The regulation of Oct4 in human gingival fibroblasts stimulated by cyclosporine A: Preliminary observations.

BACKGROUND/PURPOSE: Oct4, a key transcription factor, could reprogram human somatic fibroblasts into embryonic stem cell-like pluripotent cells. The exact mechanism of cyclosporine A (CsA)-induced gingival overgrowth is still unclear. The aim of this study was to investigate the effects of CsA on the expression of Oct4 in cultured human gingival fibroblasts (HGFs) .

MATERIALS AND METHODS

The effects of CsA on HGFs were used to elucidate whether Oct4 expression could be induced by CsA by using quantitative real-time reverse transcription-polymerase chain reaction and western blot. Cell growth in CsA-treated HGFs with Oct4 lentiviral-mediated shRNAi knockdown was evaluated by tetrazolium bromide reduction assay.

RESULTS

CsA was found to upregulate Oct4 transcript in a dose-dependent manner (p < 0.05). CsA also dose-dependently increased Oct4 protein expression (p < 0.05). The lentivirus expressing sh-Oct4 successfully prevented the CsA-induced Oct4 mRNA and protein in HGFs (p < 0.05). However, knockdown of Oct4 was insufficient to inhibit CsA-stimulated cell growth in HGFs.

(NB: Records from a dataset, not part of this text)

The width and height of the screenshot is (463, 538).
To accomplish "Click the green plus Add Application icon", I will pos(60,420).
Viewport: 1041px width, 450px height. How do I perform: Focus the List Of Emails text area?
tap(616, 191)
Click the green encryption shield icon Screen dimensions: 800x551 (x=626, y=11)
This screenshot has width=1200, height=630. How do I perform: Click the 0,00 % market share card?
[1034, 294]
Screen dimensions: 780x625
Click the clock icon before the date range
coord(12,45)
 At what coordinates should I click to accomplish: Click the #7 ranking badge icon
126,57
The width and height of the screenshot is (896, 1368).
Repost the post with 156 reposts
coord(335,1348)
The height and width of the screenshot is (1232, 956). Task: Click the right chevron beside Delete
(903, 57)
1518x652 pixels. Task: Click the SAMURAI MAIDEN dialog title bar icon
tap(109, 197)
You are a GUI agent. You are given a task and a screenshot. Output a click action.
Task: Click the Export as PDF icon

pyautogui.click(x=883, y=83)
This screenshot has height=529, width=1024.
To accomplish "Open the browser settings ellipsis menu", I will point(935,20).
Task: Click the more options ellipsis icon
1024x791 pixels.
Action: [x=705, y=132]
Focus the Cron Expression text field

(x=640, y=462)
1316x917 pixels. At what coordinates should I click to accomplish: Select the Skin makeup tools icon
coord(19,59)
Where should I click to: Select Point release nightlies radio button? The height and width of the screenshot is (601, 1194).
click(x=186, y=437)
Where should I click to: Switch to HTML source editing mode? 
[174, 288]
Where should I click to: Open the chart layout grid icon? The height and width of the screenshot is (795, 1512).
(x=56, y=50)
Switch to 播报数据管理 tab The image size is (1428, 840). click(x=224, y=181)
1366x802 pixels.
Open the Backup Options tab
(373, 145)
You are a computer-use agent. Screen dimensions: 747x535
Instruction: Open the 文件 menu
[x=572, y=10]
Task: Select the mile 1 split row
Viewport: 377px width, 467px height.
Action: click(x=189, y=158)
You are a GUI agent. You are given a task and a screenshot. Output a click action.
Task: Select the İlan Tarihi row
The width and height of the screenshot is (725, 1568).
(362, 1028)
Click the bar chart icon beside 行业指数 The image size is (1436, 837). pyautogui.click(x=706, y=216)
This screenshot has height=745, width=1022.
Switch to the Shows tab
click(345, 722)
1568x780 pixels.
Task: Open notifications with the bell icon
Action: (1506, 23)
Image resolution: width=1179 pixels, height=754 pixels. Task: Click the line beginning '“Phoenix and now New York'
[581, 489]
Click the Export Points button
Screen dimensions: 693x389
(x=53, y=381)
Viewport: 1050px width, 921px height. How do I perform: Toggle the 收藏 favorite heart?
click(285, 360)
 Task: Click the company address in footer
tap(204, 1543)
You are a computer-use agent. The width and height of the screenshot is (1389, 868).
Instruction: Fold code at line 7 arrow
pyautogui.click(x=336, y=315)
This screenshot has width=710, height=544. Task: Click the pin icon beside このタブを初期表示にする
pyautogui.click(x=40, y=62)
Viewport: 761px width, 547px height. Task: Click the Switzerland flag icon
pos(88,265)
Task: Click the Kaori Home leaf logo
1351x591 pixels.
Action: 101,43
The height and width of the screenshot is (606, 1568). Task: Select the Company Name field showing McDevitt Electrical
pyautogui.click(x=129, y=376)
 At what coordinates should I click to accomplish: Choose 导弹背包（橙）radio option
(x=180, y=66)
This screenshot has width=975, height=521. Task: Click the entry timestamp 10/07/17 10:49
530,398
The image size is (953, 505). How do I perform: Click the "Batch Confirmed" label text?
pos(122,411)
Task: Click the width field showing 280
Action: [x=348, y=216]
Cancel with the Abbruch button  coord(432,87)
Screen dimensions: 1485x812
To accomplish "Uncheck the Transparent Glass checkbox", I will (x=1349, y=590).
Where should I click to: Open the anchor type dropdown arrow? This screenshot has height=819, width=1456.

Furthermore, double knockdown with pluripotency-associated transcription factor Nanog showed that the down-regulation of Oct4/Nanog by lentiviral infection significantly inhibited CsA-stimulated cell growth (p < 0.05).

CONCLUSION

Taken together, CsA was first found to upregulate Oct4 mRNA and protein expression in HGFs. The silencing Oct4 could not suppress cell growth unless Nanog was repressed simultaneously.